Action item
Return the following material word for word, starting with the line that contains "Locate an element on the screen. The" and going on through the line that contains "coordinates (300, 78).".

Extracted information

..............................

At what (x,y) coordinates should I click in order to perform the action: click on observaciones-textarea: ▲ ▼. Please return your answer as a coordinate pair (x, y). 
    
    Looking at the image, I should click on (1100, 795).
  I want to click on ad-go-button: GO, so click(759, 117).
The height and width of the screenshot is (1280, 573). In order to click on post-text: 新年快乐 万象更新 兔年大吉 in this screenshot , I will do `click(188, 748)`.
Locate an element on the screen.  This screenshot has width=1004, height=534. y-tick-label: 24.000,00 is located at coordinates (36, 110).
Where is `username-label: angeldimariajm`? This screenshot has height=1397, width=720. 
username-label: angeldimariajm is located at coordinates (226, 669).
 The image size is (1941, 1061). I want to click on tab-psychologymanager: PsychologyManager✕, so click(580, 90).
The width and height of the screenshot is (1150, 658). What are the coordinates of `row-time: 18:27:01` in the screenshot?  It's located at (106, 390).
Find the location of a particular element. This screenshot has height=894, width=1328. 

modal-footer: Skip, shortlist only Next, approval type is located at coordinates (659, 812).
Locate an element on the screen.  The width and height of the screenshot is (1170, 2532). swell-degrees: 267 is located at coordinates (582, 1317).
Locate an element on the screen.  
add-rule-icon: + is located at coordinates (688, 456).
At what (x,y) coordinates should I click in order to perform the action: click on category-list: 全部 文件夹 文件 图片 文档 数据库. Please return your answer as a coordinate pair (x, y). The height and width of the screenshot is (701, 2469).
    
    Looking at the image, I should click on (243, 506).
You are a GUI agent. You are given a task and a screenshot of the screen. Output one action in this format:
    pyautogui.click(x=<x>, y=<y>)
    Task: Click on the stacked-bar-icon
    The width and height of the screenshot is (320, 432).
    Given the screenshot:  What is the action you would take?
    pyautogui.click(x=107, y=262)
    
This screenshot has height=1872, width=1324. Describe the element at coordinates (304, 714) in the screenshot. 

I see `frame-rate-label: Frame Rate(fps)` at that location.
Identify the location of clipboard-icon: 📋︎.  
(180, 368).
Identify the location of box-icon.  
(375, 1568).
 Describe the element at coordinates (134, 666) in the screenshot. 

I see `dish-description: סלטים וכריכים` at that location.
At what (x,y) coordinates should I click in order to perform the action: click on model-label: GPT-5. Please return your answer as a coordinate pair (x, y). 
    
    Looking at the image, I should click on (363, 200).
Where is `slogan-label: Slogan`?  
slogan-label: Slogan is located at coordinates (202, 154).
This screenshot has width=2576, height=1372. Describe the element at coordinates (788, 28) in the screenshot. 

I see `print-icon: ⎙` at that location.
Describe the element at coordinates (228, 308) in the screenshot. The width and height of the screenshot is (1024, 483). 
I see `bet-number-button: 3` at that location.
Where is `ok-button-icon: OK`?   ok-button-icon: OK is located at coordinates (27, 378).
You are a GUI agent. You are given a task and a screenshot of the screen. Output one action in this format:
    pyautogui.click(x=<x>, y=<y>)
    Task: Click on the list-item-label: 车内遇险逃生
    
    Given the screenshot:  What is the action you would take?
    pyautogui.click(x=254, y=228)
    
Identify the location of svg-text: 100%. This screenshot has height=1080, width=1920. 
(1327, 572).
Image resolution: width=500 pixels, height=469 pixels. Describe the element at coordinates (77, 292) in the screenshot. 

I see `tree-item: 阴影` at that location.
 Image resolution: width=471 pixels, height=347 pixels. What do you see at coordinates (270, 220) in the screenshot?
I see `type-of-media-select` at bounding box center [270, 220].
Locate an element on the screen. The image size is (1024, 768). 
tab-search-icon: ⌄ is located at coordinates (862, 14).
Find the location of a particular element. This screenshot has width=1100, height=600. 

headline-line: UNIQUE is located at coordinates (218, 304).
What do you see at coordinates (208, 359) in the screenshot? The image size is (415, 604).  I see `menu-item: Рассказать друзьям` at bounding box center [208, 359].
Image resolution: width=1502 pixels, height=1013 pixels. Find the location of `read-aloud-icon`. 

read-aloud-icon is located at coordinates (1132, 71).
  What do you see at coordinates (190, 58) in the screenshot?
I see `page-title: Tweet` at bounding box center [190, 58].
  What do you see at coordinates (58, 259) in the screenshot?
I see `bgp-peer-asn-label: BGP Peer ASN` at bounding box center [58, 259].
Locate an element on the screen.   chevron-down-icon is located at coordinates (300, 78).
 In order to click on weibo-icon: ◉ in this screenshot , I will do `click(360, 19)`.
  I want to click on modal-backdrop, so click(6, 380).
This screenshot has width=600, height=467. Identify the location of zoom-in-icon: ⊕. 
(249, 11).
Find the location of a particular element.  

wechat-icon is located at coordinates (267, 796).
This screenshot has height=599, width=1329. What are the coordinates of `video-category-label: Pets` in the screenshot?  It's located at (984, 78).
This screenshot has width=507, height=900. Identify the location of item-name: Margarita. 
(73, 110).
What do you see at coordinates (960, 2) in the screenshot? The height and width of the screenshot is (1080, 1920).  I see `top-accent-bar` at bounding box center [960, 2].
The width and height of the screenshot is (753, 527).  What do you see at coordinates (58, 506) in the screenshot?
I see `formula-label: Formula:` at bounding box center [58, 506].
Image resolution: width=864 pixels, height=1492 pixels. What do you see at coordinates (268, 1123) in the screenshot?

..............................

Response
Locate an element on the screen. The image size is (1024, 768). 
tab-search-icon: ⌄ is located at coordinates (862, 14).
Find the location of a particular element. This screenshot has width=1100, height=600. 

headline-line: UNIQUE is located at coordinates (218, 304).
What do you see at coordinates (208, 359) in the screenshot? The image size is (415, 604).  I see `menu-item: Рассказать друзьям` at bounding box center [208, 359].
Image resolution: width=1502 pixels, height=1013 pixels. Find the location of `read-aloud-icon`. 

read-aloud-icon is located at coordinates (1132, 71).
  What do you see at coordinates (190, 58) in the screenshot?
I see `page-title: Tweet` at bounding box center [190, 58].
  What do you see at coordinates (58, 259) in the screenshot?
I see `bgp-peer-asn-label: BGP Peer ASN` at bounding box center [58, 259].
Locate an element on the screen.   chevron-down-icon is located at coordinates (300, 78).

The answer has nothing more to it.